„Draußen sein“

Auszug aus dem Artikel „Draußen sein“ von Anke Sparmann (Zeit Magazin)

„Kurpark von Bad Wörishofen. Rosengarten, Rasenflächen, Springbrunnen, der Weg nimmt Anlauf und schwingt sich über hügelige Wiesen hinweg in den Wald. Dahinter, wo das Allgäu schroff und wild wird, hat Wernher Sachon eine Hütte. Sein Rückzugsort, wenn er am Anschlag ist. Sachon hat vier Kinder und einen anstrengenden Beruf. Er ist Psychotherapeut.

In seine Praxis kommen Menschen mit Ängsten, Depressionen, Burn-out. Quittungen der Psyche für … tja, für was? Schlechte Kindheit, zermürbenden Job, gebrochenes Herz, die Komplexität des modernen Lebens schlechthin? Das Tollste an seinem Beruf, sagt Sachon, sei dieser Moment, wenn Therapeut und Patient einander in die Augen sehen und beide sagen: „Ja. Die Menschen können mit den furchtbarsten Einsichten fertig werden, wenn sie nur tief in sich spüren, das ist jetzt wahr.“

Um an diesen Punkt zu kommen, nutzt Wernher Sachon in seinen Therapien die Natur. Ein paar Tage Wildnis, dort geht es ums Wesentliche. Der Schutzpanzer der Menschen, errichtet, um die Zumutungen der Welt nicht ranzulassen, bricht auf. „Dann sehe ich“, sagt Sachon, „sie werden wieder lebendig!“

Doch die Ausflüge, die Sachon mit seinen Patienten ins Grüne macht, zielen nicht auf Stressreduktion und Erholung, sondern auf persönliche Veränderung. Der erste Schritt dorthin kann schmerzhaft sein. Wer sich für eine Landschaft öffnet, ihre Weite oder Stille spürt, wird innerlich bewegt. Rohe Emotionen steigen hoch. Trauer um Träume, die sich nicht realisiert haben. Wut darüber, vom Partner verlassen worden zu sein – oder im falschen Beruf auszuharren. Doch die Natur, sagt Wernher Sachon, weise uns auch Wege, uns weiterzuentwickeln. Besonders dort, wo Tiere und Pflanzen sich frei entfalten: in wilden Wäldern, auf wuchernden Wiesen. Dort also, wo die Natur ihre unbändige Kraft zeigt, sich immer wieder zu erneuern und von selber ins Gleichgewicht zu finden.
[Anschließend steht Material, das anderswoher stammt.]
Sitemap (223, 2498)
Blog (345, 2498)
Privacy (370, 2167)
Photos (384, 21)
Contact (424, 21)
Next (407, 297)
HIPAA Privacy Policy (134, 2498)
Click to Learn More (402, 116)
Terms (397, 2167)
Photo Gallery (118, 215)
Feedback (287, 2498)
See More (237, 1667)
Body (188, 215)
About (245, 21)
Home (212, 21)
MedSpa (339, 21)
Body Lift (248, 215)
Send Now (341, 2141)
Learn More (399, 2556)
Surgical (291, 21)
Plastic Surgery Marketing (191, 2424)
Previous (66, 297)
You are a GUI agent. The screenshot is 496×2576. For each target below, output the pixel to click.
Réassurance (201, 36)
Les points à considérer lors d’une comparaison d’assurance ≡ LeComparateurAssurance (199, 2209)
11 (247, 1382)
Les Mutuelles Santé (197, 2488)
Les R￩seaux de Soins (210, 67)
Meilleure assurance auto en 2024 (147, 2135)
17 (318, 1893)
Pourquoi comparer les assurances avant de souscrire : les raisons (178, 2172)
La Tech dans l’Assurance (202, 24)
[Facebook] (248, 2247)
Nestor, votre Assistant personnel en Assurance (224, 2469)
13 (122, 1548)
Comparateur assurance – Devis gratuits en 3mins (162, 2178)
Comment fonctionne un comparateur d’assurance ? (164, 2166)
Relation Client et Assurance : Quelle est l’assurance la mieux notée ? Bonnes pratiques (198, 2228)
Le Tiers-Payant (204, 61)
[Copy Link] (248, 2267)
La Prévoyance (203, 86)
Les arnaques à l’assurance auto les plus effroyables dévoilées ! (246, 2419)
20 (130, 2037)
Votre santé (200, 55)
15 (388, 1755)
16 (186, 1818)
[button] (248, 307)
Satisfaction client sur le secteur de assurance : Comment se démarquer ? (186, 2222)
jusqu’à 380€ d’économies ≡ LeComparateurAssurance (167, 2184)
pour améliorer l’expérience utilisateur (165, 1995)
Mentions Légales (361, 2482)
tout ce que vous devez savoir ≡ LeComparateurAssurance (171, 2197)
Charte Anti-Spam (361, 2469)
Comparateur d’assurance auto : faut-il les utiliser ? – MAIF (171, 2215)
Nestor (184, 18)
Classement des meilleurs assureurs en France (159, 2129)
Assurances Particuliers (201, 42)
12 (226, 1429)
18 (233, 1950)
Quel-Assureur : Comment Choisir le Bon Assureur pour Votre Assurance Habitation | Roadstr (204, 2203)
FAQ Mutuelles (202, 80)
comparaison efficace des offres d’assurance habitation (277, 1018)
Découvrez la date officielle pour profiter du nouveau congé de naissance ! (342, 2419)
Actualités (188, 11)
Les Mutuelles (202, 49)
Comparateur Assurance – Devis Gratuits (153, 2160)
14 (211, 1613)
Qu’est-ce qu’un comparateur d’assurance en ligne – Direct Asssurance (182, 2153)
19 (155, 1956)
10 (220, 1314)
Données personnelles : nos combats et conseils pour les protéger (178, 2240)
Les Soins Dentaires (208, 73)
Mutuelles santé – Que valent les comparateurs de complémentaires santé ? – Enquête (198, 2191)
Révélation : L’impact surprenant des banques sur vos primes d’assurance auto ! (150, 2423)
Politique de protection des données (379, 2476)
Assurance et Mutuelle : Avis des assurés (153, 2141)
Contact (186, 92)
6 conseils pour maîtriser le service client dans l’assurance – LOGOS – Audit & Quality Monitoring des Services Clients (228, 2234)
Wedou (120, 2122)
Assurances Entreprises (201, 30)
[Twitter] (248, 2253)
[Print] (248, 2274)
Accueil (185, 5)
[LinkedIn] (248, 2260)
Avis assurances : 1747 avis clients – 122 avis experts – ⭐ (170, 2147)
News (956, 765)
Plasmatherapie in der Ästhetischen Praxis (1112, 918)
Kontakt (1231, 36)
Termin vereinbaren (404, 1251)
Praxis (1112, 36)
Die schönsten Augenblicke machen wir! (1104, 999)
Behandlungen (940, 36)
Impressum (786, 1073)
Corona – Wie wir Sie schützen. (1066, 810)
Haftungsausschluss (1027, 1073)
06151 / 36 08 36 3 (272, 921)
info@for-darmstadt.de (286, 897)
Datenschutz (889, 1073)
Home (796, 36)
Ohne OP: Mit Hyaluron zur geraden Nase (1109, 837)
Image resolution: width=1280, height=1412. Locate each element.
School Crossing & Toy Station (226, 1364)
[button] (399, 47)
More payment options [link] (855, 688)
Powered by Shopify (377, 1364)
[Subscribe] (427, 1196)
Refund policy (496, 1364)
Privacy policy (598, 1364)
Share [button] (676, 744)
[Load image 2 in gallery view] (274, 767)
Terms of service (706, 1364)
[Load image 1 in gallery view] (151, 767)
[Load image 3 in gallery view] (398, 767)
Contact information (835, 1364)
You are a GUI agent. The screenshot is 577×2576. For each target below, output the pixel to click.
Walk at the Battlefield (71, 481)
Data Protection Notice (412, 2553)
In der Krise begibt sich der Mensch in die Wildnis, erlebt sich selbst als Teil eines lebendigen, sich selbst regulierenden Prinzips, kehrt, innerlich gereift, mit neuem Vertrauen darauf, dass die Dinge wieder in Ordnung kommen, in den Alltag zurück. Gibt es ein schöneres Ende für die Geschichte von Mensch und Natur?“

Hinter der Geschichte: Anke Sparmann, Landkind, ist nach Jahren in der Großstadt wieder aufs Dorf gezogen. Ihr Traum: eine Streuobstwiese. Im Weg: Hunderte Quadratmeter Brombeergestrüpp – und eine gewisse Trägheit. Nach dieser Recherche griff sie sofort zur Heckenschere. Eine erste Schneise durchs Dornendickicht existiert bereits.